─── DATASET ───

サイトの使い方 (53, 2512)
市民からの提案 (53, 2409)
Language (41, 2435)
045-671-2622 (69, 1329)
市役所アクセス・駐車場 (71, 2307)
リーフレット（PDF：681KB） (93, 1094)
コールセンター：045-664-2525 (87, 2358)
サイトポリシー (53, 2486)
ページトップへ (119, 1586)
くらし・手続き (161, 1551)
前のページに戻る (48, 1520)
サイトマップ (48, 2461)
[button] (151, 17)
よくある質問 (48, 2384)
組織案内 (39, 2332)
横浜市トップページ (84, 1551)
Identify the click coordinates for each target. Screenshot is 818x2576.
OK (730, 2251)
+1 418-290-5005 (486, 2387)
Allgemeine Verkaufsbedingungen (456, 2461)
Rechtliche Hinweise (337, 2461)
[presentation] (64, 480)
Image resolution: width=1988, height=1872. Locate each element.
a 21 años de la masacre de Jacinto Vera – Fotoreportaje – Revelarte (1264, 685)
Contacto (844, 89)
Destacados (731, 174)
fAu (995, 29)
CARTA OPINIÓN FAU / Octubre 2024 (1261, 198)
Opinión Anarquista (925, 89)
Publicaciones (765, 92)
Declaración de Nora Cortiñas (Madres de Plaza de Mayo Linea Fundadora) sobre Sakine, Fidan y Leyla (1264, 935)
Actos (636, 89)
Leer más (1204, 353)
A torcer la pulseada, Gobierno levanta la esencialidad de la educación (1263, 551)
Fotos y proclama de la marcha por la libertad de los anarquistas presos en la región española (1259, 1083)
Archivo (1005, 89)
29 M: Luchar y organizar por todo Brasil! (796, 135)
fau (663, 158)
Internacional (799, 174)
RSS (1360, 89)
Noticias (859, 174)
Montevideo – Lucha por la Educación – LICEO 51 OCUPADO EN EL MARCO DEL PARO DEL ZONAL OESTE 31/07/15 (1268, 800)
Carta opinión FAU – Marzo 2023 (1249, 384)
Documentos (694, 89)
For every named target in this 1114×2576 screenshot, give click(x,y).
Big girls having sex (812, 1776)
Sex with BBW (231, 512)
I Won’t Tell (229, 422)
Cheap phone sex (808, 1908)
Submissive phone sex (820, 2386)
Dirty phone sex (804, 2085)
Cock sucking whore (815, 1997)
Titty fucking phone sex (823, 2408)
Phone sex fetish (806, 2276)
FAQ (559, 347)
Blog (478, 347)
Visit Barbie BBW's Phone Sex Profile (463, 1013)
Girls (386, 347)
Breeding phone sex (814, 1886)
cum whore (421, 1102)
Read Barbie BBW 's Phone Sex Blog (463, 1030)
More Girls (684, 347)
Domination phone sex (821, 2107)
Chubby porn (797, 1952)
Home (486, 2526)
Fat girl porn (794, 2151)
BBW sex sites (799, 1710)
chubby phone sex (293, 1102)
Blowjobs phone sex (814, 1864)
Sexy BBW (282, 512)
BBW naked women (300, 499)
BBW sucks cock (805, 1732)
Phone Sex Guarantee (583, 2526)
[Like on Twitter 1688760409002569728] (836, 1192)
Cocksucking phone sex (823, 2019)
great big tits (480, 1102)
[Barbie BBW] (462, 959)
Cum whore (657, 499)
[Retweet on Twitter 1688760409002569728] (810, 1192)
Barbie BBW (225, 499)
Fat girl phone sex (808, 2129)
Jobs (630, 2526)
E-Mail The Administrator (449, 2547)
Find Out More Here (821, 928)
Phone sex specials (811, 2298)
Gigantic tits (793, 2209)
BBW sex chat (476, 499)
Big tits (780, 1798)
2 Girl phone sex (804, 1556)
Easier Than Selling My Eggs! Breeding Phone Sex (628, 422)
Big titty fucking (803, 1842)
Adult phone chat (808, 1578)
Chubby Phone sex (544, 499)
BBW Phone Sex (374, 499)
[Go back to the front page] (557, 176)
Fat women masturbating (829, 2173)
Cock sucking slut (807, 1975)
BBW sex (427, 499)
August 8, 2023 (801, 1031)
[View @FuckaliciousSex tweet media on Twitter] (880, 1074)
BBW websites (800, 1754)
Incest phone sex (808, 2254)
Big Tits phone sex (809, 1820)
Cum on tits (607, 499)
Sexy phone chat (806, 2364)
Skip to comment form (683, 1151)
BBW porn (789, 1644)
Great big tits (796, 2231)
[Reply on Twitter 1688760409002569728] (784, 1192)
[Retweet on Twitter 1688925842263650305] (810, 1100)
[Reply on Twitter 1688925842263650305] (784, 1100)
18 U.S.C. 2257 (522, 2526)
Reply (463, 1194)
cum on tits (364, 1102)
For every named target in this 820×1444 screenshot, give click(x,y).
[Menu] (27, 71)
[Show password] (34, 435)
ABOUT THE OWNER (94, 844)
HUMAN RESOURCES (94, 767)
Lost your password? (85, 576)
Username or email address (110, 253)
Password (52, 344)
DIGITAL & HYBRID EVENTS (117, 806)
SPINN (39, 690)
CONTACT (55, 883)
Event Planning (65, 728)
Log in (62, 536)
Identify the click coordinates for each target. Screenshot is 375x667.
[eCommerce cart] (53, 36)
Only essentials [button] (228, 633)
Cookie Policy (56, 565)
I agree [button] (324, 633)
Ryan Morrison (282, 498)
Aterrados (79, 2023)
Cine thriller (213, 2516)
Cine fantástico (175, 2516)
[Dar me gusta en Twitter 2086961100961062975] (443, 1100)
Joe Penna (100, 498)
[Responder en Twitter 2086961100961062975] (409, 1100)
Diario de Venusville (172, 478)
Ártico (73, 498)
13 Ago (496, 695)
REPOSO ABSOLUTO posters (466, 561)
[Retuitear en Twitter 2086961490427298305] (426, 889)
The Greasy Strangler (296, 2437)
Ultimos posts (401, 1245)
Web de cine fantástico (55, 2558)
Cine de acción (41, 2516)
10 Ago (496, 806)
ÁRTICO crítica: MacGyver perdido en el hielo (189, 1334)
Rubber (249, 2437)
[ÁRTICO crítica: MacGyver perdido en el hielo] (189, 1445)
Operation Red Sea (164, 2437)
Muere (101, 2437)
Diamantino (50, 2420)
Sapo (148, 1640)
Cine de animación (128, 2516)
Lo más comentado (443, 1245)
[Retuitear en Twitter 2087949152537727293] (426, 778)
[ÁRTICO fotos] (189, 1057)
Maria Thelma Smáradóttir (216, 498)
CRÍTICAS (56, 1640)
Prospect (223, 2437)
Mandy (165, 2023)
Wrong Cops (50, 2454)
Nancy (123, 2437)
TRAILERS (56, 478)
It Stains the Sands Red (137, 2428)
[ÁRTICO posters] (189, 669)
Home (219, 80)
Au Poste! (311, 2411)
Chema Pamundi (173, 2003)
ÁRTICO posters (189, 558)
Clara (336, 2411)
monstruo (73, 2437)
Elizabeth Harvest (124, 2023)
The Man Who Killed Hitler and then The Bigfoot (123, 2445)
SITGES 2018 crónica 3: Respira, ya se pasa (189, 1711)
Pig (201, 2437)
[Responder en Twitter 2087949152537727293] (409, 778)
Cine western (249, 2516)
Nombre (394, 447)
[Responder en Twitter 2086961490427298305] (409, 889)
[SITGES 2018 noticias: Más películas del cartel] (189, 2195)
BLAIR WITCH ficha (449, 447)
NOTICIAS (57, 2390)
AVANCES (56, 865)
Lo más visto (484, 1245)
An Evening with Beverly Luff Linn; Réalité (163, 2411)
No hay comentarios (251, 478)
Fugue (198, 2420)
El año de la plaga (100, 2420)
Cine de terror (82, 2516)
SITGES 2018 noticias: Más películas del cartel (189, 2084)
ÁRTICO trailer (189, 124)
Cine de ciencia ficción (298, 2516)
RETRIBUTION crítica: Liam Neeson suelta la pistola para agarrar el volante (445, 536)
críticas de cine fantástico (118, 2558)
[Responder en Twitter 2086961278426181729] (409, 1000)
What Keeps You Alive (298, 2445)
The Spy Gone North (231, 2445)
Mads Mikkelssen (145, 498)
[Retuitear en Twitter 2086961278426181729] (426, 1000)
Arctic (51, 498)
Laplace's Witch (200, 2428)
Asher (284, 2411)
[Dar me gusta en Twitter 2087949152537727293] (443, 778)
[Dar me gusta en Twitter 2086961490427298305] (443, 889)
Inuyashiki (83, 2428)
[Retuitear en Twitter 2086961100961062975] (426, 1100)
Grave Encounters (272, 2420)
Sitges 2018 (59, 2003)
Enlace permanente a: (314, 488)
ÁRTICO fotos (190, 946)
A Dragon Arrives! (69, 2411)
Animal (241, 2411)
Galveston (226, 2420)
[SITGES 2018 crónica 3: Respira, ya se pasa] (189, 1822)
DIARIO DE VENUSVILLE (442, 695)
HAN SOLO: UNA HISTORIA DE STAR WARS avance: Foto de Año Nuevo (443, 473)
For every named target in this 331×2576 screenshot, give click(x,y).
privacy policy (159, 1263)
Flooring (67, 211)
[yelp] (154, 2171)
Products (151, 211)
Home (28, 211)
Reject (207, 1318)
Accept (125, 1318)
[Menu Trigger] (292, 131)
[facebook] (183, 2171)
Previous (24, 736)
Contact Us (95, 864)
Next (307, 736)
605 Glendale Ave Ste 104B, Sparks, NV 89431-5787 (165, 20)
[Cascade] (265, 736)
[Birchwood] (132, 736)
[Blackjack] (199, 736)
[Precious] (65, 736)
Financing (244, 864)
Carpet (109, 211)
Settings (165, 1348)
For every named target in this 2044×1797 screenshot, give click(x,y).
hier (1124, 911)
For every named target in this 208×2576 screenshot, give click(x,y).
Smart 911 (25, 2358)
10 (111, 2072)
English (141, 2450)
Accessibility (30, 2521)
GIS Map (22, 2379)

───

WHAT THE EXERCISE ASKS: Reproduce, exactly as they stand in the data above, the lines from the one that holds "Screenshot is 818x2576." to the one that holds "Noticias (859, 174)", inclusive.

TASK RESULT:
Identify the click coordinates for each target. Screenshot is 818x2576.
OK (730, 2251)
+1 418-290-5005 (486, 2387)
Allgemeine Verkaufsbedingungen (456, 2461)
Rechtliche Hinweise (337, 2461)
[presentation] (64, 480)
Image resolution: width=1988, height=1872. Locate each element.
a 21 años de la masacre de Jacinto Vera – Fotoreportaje – Revelarte (1264, 685)
Contacto (844, 89)
Destacados (731, 174)
fAu (995, 29)
CARTA OPINIÓN FAU / Octubre 2024 (1261, 198)
Opinión Anarquista (925, 89)
Publicaciones (765, 92)
Declaración de Nora Cortiñas (Madres de Plaza de Mayo Linea Fundadora) sobre Sakine, Fidan y Leyla (1264, 935)
Actos (636, 89)
Leer más (1204, 353)
A torcer la pulseada, Gobierno levanta la esencialidad de la educación (1263, 551)
Fotos y proclama de la marcha por la libertad de los anarquistas presos en la región española (1259, 1083)
Archivo (1005, 89)
29 M: Luchar y organizar por todo Brasil! (796, 135)
fau (663, 158)
Internacional (799, 174)
RSS (1360, 89)
Noticias (859, 174)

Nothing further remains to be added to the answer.